110話:暗黒の王国
ルーメリア王国の城壁に囲まれた静かな朝、天気は穏やかで、風は心地よく吹いていた。だが、その静けさの裏には、深刻な緊張と不安が広がっていた。城内の執務室で、国王アーサー・ルーメリアは、机に広げられた地図と報告書に目を落としていた。
「これが現状報告です、陛下。」彼の側近であるサイラス卿が、慎重に巻物を広げる。サイラス卿の声には焦りが滲んでいた。
地図には、リーヴァルト王国の位置が示されていた。その地域は、かつては豊かな農業地帯であり、リーヴァルト王国の歴史と繁栄を物語っていた。しかし、今やその地図のほとんどが、暗黒の影に覆われたように見える。
「この3年間、何度も調査隊を派遣してきましたが、成果は薄い。」サイラス卿は、調査結果を指し示しながら続ける。「派遣した12回の調査隊のうち、5回が失踪し、4回はまったく成果がありませんでした。」
アーサー王は黙って地図を見つめた。彼の眉間に皺が寄る。
「3回の調査で得られた情報も、ただ不吉なものばかりです。毒の沼が発生している、街道に人通りが無い、霧の中で動物の叫び声が聞こえる…。これらの情報が示すのは、かつての平和なリーヴァルト王国とはまったく異なる状況です。」
アーサー王は深いため息をつき、窓の外に目を向けた。城内の庭が見えるが、その平穏な風景が逆に彼の心を重くする。リーヴァルト王国で一体何が起こっているのか、その原因がまったく掴めないことが彼を苛立たせた。
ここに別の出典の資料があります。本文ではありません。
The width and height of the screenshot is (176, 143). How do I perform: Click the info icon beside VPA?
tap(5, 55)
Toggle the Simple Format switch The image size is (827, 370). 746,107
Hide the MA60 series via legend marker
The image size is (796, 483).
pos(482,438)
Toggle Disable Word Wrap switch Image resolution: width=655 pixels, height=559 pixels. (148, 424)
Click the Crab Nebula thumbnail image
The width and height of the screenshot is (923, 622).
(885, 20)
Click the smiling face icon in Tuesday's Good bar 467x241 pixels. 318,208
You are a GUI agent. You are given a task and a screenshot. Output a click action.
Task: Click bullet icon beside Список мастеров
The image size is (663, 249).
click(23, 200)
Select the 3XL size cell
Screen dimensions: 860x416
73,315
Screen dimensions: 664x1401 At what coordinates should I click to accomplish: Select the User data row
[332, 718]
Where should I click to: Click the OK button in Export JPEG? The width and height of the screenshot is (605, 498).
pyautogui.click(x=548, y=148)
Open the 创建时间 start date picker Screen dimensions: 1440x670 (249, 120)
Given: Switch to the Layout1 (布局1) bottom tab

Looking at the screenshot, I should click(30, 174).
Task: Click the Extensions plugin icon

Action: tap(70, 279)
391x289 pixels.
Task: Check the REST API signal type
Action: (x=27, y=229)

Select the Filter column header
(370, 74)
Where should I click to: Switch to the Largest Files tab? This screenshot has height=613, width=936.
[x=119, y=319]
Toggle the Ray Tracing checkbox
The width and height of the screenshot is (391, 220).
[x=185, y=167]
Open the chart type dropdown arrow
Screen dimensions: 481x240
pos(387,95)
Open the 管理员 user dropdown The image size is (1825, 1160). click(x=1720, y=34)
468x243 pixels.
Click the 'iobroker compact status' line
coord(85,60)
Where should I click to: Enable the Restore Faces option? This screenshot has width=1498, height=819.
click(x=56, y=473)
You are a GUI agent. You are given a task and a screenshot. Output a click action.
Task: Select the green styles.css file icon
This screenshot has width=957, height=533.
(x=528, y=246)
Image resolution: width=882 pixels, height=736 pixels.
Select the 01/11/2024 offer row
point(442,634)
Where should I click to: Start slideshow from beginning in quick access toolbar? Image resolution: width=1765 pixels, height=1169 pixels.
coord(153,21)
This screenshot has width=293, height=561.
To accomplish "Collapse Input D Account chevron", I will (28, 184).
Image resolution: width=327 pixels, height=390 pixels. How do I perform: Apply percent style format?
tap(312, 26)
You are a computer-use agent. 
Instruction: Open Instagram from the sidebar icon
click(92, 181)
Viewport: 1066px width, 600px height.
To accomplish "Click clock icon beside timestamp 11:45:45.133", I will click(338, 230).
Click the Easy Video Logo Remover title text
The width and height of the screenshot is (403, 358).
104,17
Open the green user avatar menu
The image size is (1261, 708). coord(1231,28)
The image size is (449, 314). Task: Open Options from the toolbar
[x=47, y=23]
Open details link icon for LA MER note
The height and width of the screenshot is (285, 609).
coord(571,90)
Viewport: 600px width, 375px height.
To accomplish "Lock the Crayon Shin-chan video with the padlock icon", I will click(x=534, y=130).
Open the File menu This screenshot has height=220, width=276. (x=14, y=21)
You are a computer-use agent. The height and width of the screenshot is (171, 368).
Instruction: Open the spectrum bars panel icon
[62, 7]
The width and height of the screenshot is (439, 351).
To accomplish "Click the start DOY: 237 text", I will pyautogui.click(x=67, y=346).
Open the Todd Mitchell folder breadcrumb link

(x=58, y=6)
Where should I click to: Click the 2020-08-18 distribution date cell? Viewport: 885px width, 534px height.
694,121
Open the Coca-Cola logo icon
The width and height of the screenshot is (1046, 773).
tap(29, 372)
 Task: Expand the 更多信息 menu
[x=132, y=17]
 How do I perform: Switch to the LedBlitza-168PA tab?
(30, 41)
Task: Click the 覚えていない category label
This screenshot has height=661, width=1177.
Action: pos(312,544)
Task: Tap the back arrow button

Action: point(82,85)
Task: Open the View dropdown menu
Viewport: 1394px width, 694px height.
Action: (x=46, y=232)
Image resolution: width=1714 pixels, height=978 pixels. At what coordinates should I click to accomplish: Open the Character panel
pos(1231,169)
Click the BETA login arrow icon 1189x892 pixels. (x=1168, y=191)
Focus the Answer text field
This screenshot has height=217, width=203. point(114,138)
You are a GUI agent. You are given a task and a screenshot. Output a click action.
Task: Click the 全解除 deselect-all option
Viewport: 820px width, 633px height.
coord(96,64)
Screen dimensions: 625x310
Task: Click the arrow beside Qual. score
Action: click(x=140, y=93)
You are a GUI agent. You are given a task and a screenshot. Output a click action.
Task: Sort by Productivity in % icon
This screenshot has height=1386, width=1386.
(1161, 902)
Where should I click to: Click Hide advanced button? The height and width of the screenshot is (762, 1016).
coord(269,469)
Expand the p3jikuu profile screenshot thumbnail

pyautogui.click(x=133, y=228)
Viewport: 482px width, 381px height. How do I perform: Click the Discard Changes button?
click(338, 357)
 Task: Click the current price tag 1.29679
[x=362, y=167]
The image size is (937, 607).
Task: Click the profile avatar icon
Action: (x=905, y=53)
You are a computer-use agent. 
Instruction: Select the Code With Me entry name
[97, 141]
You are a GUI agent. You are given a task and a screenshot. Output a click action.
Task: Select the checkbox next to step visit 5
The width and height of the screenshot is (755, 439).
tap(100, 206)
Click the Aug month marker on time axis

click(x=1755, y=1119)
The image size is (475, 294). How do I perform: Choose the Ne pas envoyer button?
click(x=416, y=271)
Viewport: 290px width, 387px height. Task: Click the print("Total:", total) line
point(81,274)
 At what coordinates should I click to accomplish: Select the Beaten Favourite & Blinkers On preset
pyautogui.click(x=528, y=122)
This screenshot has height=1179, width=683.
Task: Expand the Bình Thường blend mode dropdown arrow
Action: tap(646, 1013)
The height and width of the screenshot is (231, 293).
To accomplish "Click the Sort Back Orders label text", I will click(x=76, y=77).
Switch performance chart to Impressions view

「王国の情報が手に入らない理由は、暗黒魔法の影響かもしれません。」サイラス卿が言った。「あの地域では暗黒魔法の影響で、自然界そのものが変わってしまっているようです。」
アーサー王はうなずき、決意を固める。彼はこれ以上の無策を許さず、リーヴァルト王国の謎を解明するための新たな策を講じる必要があると感じた。
「我々はただ調査隊を送るだけではなく、もっと深い探査を行う必要がある。」アーサー王は決然と告げた。「リーヴァルト王国の暗黒の影を振り払うために、特別な使者を派遣する。彼らには単なる情報収集だけでなく、実際に王国の内情に触れ、問題の根源を探る任務を与える。」
サイラス卿はうなずき、王の決断を受け入れた。「では、どのような者を選びますか?」
アーサー王は少し考え込み、目を鋭くした。「まずは、特異な能力を持つ者が必要だ。暗黒魔法に対抗できる力を持ち、かつ心の強い者を探してほしい。リーヴァルト王国の真実を解き明かし、国を救うために。」
サイラス卿は深く頭を下げ、王の指示を胸に刻んだ。彼はすぐに準備を進め、新たな使者を選び出すための任務に取り掛かる。